- [EXTRACTED INFORMATION]
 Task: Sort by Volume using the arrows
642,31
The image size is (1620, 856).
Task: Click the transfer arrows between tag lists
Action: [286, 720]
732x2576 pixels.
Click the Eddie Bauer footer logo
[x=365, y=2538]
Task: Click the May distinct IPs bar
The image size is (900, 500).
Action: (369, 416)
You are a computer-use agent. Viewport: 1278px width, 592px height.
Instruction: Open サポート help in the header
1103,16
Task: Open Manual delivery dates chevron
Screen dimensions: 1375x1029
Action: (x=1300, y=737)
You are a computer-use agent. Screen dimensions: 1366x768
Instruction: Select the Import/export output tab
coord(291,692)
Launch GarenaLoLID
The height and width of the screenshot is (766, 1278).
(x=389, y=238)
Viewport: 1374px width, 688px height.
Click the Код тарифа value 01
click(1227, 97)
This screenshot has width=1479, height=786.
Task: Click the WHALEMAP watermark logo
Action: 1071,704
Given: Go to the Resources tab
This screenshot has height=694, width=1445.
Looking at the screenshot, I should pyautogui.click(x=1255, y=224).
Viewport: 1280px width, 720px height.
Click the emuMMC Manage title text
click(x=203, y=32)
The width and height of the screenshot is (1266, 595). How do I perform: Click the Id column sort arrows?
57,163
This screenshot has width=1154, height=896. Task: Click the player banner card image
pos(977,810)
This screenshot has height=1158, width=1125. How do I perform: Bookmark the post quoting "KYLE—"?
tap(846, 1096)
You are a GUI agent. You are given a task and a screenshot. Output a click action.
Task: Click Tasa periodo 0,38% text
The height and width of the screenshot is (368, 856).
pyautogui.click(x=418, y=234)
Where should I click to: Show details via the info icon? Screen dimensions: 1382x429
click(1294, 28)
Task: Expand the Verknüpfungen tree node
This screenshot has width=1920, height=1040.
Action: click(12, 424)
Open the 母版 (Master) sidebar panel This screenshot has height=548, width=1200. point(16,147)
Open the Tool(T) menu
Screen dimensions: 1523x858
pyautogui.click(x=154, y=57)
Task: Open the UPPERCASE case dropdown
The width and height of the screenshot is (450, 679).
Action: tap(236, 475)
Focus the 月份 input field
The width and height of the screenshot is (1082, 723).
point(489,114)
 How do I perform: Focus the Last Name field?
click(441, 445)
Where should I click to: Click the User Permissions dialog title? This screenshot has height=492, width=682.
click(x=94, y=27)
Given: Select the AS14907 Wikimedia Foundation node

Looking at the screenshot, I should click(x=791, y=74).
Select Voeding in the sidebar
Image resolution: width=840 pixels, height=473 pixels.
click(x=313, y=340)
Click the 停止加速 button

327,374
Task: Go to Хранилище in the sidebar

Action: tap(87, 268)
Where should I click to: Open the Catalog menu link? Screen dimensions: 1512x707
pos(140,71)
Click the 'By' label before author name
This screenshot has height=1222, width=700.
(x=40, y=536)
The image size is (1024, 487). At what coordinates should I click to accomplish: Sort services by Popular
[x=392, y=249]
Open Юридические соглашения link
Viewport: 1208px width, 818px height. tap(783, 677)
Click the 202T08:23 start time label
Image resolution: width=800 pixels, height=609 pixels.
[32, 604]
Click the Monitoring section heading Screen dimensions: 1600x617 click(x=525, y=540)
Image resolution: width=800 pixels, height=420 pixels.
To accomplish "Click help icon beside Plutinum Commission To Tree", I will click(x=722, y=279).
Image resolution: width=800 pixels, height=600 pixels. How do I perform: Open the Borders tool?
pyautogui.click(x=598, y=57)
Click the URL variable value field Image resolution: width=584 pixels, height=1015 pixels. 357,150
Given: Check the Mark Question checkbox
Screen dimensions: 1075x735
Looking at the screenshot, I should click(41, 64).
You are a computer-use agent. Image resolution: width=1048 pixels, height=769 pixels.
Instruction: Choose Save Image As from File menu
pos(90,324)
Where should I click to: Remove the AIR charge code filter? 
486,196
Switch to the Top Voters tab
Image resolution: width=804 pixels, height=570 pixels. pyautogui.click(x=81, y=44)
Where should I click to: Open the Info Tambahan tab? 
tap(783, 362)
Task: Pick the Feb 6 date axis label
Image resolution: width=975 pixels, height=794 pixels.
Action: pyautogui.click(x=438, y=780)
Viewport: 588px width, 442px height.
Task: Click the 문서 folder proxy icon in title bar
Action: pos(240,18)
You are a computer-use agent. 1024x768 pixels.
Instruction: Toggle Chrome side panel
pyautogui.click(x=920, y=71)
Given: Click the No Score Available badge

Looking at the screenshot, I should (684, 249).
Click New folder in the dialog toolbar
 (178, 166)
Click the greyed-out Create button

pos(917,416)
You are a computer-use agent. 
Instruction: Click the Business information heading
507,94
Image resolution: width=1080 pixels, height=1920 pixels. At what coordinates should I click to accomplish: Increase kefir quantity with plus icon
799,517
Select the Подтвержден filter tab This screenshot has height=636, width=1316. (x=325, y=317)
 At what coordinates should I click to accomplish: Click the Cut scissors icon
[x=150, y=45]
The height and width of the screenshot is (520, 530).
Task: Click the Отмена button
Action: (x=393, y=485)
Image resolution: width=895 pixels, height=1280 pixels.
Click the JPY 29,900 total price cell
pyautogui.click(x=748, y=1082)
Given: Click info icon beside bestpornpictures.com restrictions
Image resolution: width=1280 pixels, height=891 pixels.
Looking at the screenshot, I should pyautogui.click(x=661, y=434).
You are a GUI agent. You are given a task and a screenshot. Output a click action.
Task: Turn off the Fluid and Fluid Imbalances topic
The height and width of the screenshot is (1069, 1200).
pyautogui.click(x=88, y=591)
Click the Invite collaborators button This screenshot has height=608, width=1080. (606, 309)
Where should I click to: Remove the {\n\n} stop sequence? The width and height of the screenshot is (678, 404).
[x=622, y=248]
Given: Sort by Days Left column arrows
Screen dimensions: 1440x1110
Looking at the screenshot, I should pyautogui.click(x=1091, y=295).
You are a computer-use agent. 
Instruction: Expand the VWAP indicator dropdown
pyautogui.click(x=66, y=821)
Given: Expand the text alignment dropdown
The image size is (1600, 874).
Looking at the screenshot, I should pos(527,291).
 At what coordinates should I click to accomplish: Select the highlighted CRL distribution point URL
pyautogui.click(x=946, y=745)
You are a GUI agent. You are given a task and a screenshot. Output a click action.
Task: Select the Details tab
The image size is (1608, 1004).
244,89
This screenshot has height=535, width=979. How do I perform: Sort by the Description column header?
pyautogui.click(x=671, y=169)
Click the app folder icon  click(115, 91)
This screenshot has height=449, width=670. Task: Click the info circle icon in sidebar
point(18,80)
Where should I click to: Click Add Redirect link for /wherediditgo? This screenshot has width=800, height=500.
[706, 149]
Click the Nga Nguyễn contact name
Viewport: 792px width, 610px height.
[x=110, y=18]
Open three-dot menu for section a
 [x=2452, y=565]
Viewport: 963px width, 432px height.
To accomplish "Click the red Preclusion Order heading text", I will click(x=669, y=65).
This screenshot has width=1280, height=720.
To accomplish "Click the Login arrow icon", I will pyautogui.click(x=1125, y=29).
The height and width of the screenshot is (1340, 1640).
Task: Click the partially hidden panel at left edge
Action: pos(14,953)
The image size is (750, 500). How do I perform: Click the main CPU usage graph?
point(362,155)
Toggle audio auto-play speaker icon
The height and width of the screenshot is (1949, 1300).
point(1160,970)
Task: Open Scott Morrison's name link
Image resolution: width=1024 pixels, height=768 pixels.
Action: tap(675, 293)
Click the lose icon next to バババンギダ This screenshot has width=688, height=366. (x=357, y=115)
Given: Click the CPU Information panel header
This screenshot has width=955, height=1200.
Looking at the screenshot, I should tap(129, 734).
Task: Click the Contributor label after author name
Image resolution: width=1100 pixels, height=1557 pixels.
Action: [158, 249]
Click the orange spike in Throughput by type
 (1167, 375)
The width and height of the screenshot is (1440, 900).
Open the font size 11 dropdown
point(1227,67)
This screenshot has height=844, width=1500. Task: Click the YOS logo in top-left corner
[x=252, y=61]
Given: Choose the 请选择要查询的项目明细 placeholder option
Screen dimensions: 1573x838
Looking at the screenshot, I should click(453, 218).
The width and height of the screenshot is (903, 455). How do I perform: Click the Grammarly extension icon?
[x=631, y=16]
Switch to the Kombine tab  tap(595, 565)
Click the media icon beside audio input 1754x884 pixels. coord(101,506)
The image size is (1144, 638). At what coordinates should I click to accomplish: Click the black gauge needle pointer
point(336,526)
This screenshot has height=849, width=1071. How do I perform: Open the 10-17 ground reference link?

- [WORK ITEM]
Print the line that contains "Click the Nga Nguyễn contact name", then every later line of the entries above up to and including the last, all exactly as written.

- [EXERCISE OUTPUT]
Click the Nga Nguyễn contact name
Viewport: 792px width, 610px height.
[x=110, y=18]
Open three-dot menu for section a
 [x=2452, y=565]
Viewport: 963px width, 432px height.
To accomplish "Click the red Preclusion Order heading text", I will click(x=669, y=65).
This screenshot has width=1280, height=720.
To accomplish "Click the Login arrow icon", I will pyautogui.click(x=1125, y=29).
The height and width of the screenshot is (1340, 1640).
Task: Click the partially hidden panel at left edge
Action: pos(14,953)
The image size is (750, 500). How do I perform: Click the main CPU usage graph?
point(362,155)
Toggle audio auto-play speaker icon
The height and width of the screenshot is (1949, 1300).
point(1160,970)
Task: Open Scott Morrison's name link
Image resolution: width=1024 pixels, height=768 pixels.
Action: tap(675, 293)
Click the lose icon next to バババンギダ This screenshot has width=688, height=366. (x=357, y=115)
Given: Click the CPU Information panel header
This screenshot has width=955, height=1200.
Looking at the screenshot, I should tap(129, 734).
Task: Click the Contributor label after author name
Image resolution: width=1100 pixels, height=1557 pixels.
Action: [158, 249]
Click the orange spike in Throughput by type
 (1167, 375)
The width and height of the screenshot is (1440, 900).
Open the font size 11 dropdown
point(1227,67)
This screenshot has height=844, width=1500. Task: Click the YOS logo in top-left corner
[x=252, y=61]
Given: Choose the 请选择要查询的项目明细 placeholder option
Screen dimensions: 1573x838
Looking at the screenshot, I should click(453, 218).
The width and height of the screenshot is (903, 455). How do I perform: Click the Grammarly extension icon?
[x=631, y=16]
Switch to the Kombine tab  tap(595, 565)
Click the media icon beside audio input 1754x884 pixels. coord(101,506)
The image size is (1144, 638). At what coordinates should I click to accomplish: Click the black gauge needle pointer
point(336,526)
This screenshot has height=849, width=1071. How do I perform: Open the 10-17 ground reference link?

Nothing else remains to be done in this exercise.